WHAT YOU SHOULD DO -> Starting at the top of the entries below, set down every line exactly, please, until you reach the line with "Screen dimensions: 759x532", which is included too.

START EXTRACTED ENTRIES

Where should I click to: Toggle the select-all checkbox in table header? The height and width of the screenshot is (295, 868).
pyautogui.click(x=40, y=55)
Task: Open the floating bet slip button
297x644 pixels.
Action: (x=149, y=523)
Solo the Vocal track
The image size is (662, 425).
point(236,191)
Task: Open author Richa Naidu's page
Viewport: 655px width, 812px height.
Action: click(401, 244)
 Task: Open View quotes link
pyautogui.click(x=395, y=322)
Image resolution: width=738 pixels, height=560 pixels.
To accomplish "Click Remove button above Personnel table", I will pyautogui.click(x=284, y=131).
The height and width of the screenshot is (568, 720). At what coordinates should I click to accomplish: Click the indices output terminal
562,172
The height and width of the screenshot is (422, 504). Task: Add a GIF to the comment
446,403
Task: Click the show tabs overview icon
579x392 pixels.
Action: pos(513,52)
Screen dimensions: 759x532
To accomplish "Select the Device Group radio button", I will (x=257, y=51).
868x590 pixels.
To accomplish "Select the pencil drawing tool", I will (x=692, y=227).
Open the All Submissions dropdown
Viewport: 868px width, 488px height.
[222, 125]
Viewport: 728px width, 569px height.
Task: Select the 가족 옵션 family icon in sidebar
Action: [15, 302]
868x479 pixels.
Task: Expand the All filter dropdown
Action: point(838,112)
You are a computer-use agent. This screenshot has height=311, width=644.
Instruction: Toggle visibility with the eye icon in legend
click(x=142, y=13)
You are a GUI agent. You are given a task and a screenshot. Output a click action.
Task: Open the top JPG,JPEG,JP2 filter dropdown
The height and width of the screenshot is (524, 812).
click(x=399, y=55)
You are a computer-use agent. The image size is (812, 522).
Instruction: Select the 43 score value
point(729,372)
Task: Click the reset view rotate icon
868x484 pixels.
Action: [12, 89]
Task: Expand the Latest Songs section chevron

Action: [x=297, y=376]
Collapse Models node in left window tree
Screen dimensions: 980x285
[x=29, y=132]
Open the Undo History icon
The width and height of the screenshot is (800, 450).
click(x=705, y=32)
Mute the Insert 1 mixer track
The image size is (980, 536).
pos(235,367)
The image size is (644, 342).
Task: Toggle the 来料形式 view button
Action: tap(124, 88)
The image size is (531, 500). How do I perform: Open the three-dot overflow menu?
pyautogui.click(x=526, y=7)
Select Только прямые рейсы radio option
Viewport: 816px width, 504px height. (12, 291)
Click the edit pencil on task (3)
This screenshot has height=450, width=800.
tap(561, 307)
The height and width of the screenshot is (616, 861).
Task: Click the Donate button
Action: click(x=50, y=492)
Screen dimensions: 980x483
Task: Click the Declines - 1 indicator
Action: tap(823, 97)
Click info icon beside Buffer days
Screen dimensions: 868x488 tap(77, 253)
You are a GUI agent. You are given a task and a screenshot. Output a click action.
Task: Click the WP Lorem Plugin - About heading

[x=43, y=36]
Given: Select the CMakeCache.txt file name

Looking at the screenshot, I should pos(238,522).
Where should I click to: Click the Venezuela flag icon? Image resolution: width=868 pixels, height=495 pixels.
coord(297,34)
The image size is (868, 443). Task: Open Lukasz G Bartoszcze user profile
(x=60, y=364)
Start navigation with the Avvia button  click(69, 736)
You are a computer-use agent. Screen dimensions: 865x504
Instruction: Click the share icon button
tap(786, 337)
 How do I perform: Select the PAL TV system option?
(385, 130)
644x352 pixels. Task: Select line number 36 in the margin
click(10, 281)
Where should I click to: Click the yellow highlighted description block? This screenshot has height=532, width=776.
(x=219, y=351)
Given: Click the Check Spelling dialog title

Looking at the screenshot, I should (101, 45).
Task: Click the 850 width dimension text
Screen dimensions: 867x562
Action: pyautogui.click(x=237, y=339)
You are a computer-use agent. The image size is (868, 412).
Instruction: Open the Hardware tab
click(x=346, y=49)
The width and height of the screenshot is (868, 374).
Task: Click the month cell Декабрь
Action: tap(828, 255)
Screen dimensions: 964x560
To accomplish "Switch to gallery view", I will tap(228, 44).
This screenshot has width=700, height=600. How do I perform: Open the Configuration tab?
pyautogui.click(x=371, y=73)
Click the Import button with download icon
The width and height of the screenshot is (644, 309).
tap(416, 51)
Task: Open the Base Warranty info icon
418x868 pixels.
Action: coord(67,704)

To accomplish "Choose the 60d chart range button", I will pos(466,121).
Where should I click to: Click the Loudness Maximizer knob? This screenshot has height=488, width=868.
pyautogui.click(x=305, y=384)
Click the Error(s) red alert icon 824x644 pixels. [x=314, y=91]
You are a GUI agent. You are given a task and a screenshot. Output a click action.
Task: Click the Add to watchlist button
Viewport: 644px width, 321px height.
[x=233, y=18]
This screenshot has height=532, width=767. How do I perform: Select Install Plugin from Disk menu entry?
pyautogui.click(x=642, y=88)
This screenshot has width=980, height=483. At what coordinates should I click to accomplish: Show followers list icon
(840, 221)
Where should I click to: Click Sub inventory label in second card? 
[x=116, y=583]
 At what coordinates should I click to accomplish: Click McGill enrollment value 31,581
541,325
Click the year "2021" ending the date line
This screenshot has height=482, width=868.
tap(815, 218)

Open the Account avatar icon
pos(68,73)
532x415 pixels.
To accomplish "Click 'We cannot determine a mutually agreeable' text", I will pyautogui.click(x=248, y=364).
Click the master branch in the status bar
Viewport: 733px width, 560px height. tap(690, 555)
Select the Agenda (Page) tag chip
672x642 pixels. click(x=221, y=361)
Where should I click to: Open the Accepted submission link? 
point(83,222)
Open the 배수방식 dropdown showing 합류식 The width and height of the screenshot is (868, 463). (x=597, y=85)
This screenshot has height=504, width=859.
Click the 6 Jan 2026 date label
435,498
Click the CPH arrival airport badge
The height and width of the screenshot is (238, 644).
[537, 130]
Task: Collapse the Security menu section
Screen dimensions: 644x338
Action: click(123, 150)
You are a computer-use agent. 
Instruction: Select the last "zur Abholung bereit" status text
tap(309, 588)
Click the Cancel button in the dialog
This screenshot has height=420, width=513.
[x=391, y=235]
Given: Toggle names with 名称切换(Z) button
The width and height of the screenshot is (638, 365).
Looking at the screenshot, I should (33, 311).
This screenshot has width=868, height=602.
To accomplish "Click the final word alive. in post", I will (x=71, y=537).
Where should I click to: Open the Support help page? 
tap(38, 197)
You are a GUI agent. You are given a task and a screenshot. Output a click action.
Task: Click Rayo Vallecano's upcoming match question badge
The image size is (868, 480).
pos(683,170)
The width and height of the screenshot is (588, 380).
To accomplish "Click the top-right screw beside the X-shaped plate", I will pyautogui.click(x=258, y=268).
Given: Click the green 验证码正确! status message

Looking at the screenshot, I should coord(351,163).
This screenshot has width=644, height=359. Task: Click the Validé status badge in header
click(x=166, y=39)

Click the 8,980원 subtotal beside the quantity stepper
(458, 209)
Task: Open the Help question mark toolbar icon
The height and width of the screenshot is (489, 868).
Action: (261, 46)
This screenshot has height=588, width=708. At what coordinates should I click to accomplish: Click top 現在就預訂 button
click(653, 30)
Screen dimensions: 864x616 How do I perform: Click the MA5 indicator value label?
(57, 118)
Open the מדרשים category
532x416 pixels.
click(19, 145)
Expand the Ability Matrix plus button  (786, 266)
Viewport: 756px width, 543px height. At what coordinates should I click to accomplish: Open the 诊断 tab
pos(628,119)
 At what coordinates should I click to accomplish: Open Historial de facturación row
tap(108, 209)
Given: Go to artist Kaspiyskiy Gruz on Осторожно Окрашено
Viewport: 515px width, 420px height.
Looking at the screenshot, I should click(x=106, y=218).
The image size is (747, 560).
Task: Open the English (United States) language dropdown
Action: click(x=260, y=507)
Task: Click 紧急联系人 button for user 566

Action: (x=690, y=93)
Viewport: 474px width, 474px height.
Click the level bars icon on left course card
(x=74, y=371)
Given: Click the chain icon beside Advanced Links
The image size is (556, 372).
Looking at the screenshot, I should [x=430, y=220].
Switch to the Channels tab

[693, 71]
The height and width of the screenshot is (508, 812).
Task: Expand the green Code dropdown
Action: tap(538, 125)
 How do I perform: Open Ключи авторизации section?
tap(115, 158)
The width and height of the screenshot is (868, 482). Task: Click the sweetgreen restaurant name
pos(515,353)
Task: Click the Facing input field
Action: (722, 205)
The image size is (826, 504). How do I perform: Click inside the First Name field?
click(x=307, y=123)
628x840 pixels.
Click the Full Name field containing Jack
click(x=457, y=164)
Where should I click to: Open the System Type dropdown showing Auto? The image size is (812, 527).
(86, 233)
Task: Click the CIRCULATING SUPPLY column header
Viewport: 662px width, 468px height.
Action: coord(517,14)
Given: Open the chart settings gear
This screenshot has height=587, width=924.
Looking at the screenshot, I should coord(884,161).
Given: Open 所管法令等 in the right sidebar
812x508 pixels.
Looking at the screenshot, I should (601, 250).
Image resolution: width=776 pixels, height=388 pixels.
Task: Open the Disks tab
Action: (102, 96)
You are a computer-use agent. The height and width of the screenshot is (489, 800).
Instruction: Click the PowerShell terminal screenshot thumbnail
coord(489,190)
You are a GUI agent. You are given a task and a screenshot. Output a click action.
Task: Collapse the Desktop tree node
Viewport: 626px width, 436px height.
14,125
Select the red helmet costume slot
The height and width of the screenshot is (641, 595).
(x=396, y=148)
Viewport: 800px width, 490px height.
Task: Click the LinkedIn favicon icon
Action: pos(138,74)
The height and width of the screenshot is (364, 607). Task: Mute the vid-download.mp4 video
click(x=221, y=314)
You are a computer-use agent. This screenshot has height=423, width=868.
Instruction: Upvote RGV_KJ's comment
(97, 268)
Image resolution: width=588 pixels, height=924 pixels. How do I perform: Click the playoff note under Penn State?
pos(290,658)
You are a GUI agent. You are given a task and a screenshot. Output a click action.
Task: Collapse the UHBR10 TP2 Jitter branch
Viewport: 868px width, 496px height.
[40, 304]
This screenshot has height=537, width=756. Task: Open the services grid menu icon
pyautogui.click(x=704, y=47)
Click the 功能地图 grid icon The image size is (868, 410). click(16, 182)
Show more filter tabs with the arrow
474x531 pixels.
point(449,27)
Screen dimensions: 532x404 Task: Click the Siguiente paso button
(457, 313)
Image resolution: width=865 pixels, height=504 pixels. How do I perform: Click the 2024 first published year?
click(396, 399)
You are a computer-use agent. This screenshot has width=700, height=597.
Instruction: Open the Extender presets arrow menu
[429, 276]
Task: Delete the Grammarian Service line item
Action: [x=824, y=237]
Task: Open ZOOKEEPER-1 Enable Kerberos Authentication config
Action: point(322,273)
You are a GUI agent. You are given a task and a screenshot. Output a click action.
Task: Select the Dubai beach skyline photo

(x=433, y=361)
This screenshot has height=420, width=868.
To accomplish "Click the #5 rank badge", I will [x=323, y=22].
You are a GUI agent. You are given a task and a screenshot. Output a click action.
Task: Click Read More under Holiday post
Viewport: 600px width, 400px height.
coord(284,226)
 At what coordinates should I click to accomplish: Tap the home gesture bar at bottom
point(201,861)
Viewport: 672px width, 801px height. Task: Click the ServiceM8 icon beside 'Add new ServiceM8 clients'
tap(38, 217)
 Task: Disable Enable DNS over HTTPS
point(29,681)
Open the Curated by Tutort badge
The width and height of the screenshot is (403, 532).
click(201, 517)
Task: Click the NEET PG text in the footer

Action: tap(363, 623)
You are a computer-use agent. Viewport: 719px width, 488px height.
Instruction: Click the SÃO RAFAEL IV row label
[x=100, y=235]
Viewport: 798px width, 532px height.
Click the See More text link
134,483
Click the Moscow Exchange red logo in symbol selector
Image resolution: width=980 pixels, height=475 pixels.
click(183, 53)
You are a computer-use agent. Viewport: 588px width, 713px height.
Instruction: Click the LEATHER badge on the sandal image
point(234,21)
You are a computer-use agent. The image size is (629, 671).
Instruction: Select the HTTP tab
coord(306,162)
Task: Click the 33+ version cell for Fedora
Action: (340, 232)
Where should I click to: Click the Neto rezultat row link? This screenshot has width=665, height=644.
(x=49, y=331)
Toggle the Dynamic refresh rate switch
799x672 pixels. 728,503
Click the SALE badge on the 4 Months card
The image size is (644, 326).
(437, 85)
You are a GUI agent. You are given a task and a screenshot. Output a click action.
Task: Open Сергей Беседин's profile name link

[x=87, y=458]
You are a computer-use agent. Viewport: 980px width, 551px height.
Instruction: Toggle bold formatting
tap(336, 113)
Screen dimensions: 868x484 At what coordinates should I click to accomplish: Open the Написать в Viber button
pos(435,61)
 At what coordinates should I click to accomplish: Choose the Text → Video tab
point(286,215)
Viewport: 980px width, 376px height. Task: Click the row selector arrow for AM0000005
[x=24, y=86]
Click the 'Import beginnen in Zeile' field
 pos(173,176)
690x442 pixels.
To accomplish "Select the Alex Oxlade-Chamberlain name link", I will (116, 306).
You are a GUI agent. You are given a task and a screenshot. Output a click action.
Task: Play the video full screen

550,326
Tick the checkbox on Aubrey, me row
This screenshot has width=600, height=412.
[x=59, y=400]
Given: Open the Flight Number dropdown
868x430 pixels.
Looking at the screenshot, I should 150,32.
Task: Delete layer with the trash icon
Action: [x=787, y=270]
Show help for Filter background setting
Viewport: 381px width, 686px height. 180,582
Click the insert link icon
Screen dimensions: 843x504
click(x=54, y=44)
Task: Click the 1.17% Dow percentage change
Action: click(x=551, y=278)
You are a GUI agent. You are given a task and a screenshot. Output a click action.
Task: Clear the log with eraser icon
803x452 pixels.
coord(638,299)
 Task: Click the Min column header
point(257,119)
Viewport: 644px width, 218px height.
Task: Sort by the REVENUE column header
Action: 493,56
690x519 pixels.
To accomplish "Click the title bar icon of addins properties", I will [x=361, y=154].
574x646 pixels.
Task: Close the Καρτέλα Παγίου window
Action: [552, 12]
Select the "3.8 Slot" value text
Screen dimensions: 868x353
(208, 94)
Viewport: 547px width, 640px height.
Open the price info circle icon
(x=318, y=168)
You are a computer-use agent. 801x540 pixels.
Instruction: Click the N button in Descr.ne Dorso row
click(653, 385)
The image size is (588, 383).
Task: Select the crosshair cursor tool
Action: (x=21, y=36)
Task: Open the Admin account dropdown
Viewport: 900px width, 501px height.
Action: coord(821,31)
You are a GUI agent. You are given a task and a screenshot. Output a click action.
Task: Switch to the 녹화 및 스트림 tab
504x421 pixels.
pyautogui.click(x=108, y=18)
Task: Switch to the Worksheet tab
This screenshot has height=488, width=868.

END EXTRACTED ENTRIES

WRITTEN SOLUTION ->
Where should I click to: Toggle the select-all checkbox in table header? The height and width of the screenshot is (295, 868).
pyautogui.click(x=40, y=55)
Task: Open the floating bet slip button
297x644 pixels.
Action: (x=149, y=523)
Solo the Vocal track
The image size is (662, 425).
point(236,191)
Task: Open author Richa Naidu's page
Viewport: 655px width, 812px height.
Action: click(401, 244)
 Task: Open View quotes link
pyautogui.click(x=395, y=322)
Image resolution: width=738 pixels, height=560 pixels.
To accomplish "Click Remove button above Personnel table", I will pyautogui.click(x=284, y=131).
The height and width of the screenshot is (568, 720). At what coordinates should I click to accomplish: Click the indices output terminal
562,172
The height and width of the screenshot is (422, 504). Task: Add a GIF to the comment
446,403
Task: Click the show tabs overview icon
579x392 pixels.
Action: pos(513,52)
Screen dimensions: 759x532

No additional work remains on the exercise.